*Work required:* In your copy of the data below, reproduce every entry exactly and omit the pictures.

☆ ☆ ☆ ☆

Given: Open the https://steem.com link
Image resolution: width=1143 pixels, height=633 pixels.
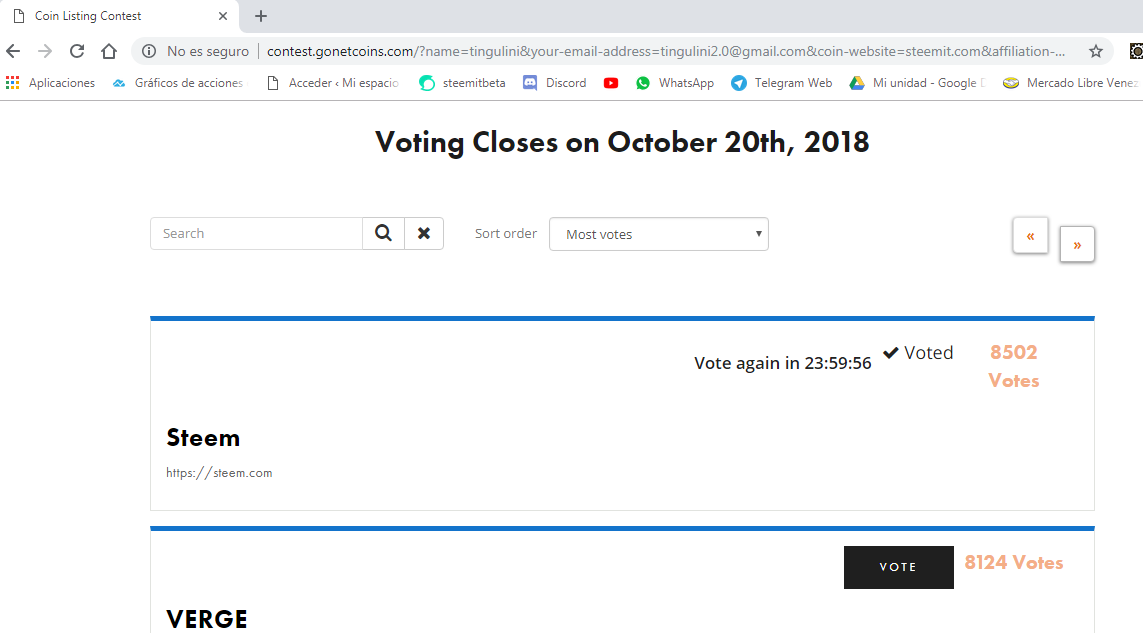Looking at the screenshot, I should tap(219, 473).
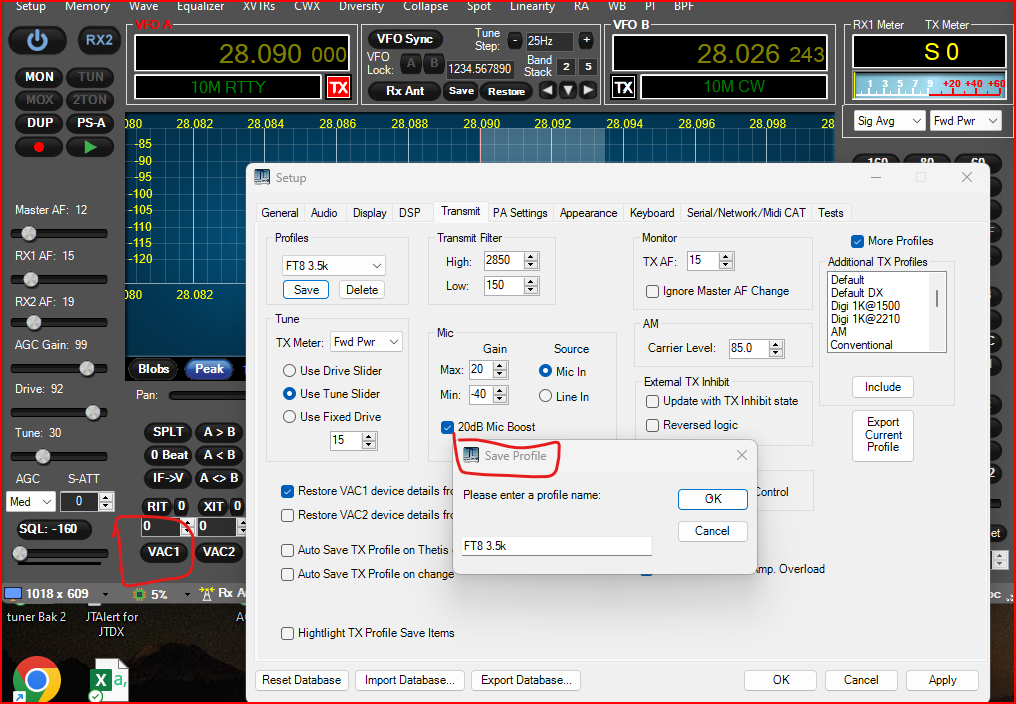
Task: Click band stack left arrow
Action: (547, 90)
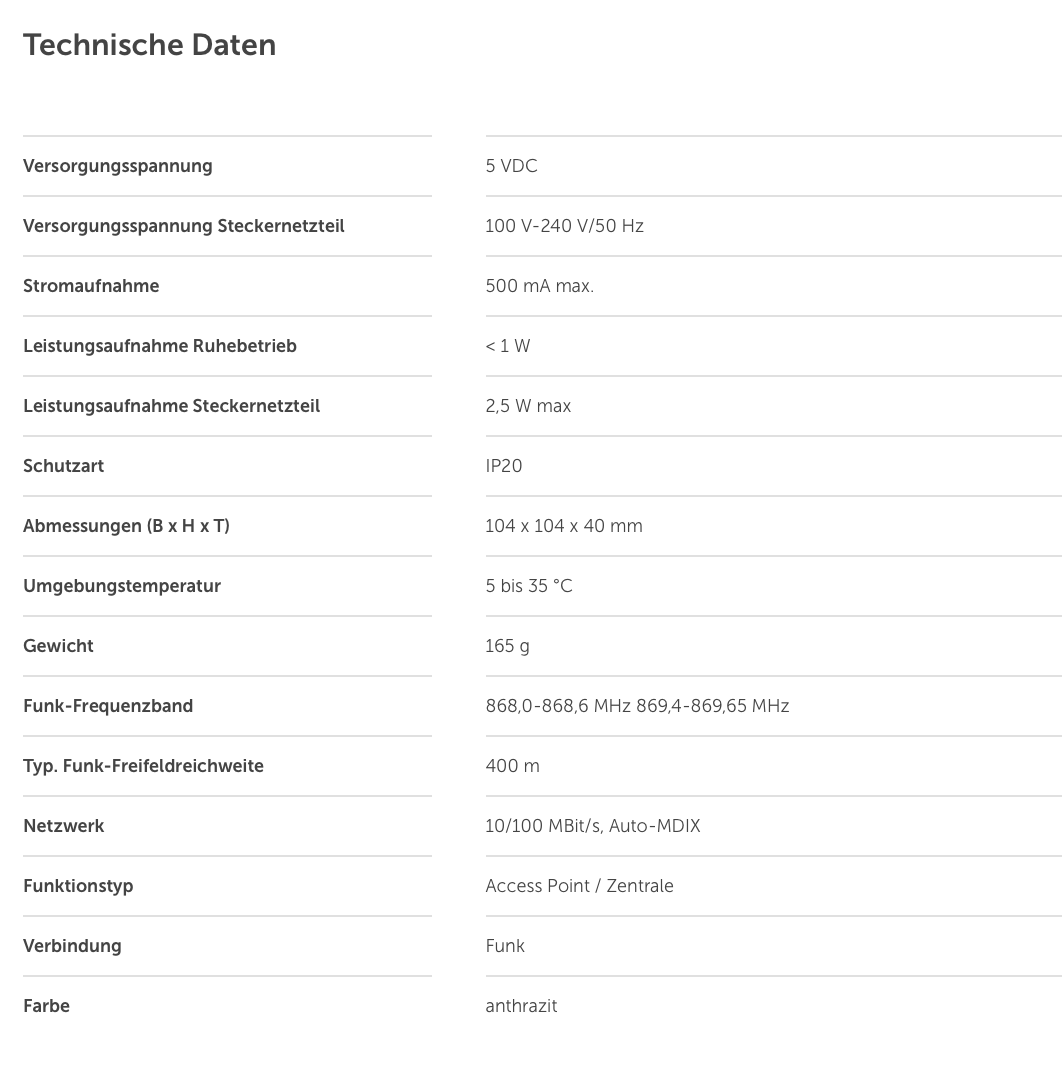Click the Technische Daten heading
Viewport: 1062px width, 1084px height.
click(x=149, y=45)
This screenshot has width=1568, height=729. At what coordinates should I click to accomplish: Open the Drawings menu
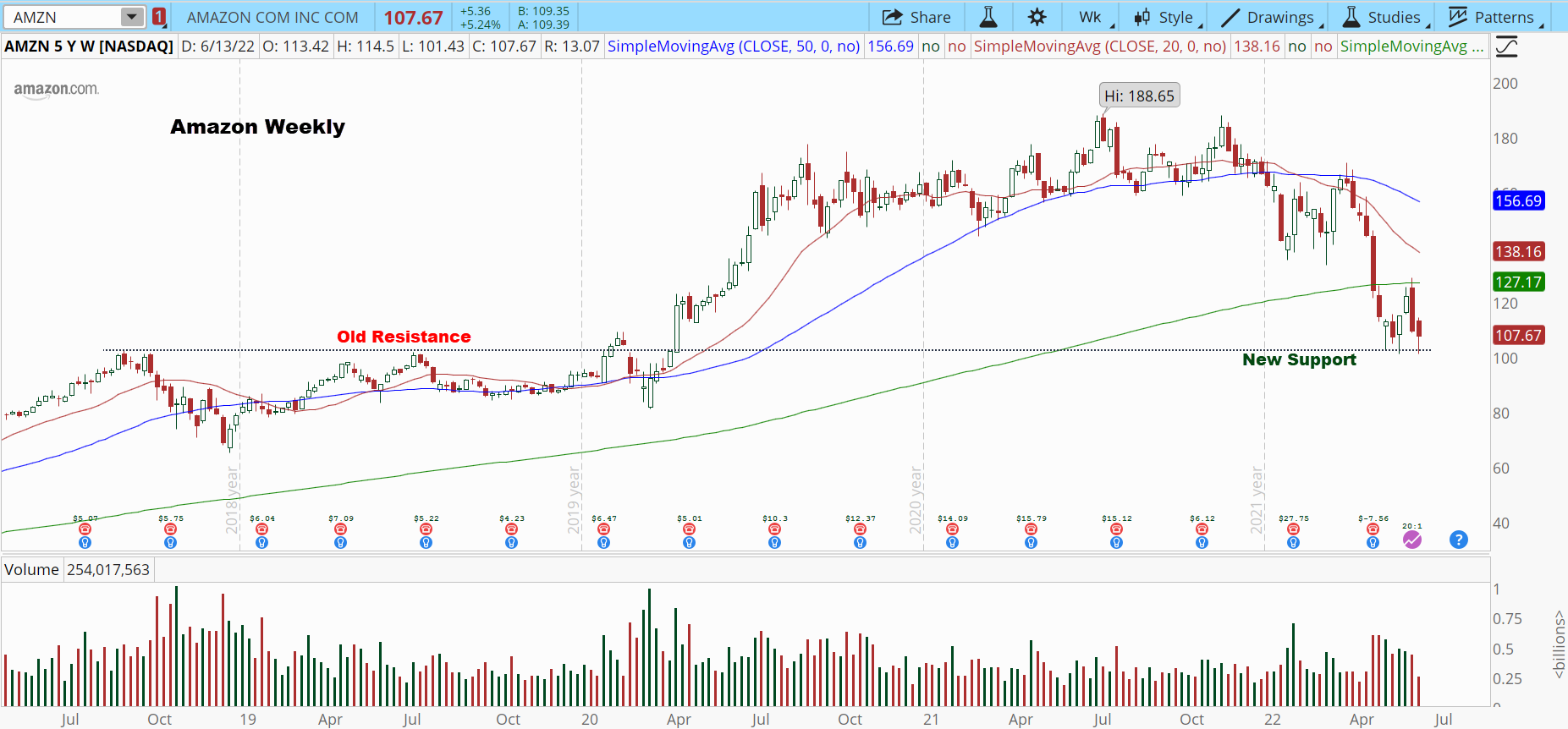tap(1268, 17)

☆ ☆ ☆ ☆

*Solution to the exercise:*
Given: Open the https://steem.com link
Image resolution: width=1143 pixels, height=633 pixels.
Looking at the screenshot, I should tap(219, 473).
Task: Click band stack left arrow
Action: (547, 90)
Click the Technische Daten heading
Viewport: 1062px width, 1084px height.
click(x=149, y=45)
This screenshot has width=1568, height=729. At what coordinates should I click to accomplish: Open the Drawings menu
tap(1268, 17)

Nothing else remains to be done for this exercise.